Results from word_language_model should be more organized
NoahSchiro opened this issue · 1 comments
Is your feature request related to a problem? Please describe.
When we run word_language_model/main.py, we can select between a variety of models for the specific task at hand. However, when we generate the model and save the weights of training, we just dump out a generic "model.pt".
Similarly, the results of generate.py spit out a generic generated.txt file.
Users have the option to change this in command line, but the default is a generic file name.
Describe the solution
I think it would be beneficial (for the purposes of comparing models) to write out to a "transformer.pt" or "lstm.pt" so that they are separate files and analysis can be run on multiple models after training.
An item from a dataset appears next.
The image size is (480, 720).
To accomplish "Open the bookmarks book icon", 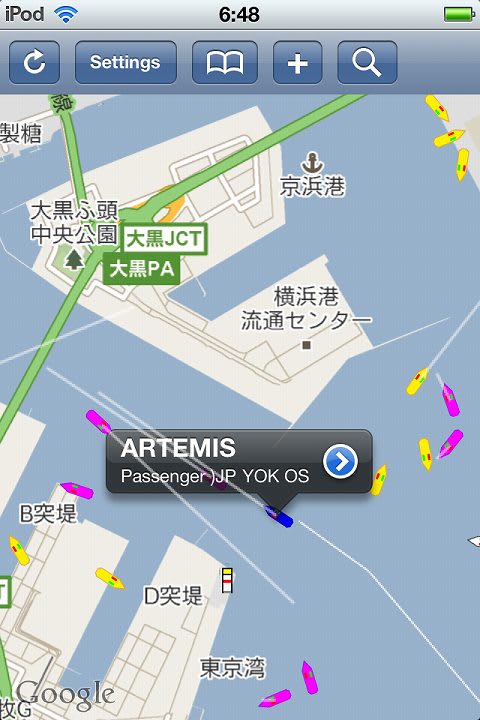I will pyautogui.click(x=225, y=62).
Similarly with the generated txt file, instead of generated.txt, the default should be the same as the name of the model ([model]_gen.txt)
All of this would also be better organized if put into a "results/" subdirectory within the word_language_model directory.
Describe alternatives solution
I am open to hearing other ideas, or an argument for why a generic name is preferred as the default. It might also be useful to be able to distinguish between models of the same architecture but different hyper-parameters, though this could also result in very long file names. A possible middle ground is to just also output the text that is generated during training so there is a log of batch sizes / how loss changes over time / etc.
I can create a PR in short order if this is deemed a valid change by the package maintainers.
Hey there, I agree with your overall suggestion. I believe the file name should just indicate the model name and any other details can be included in the TXT file itself or even another file if required. Also please note that the model info itself would be stored in the pt file itself.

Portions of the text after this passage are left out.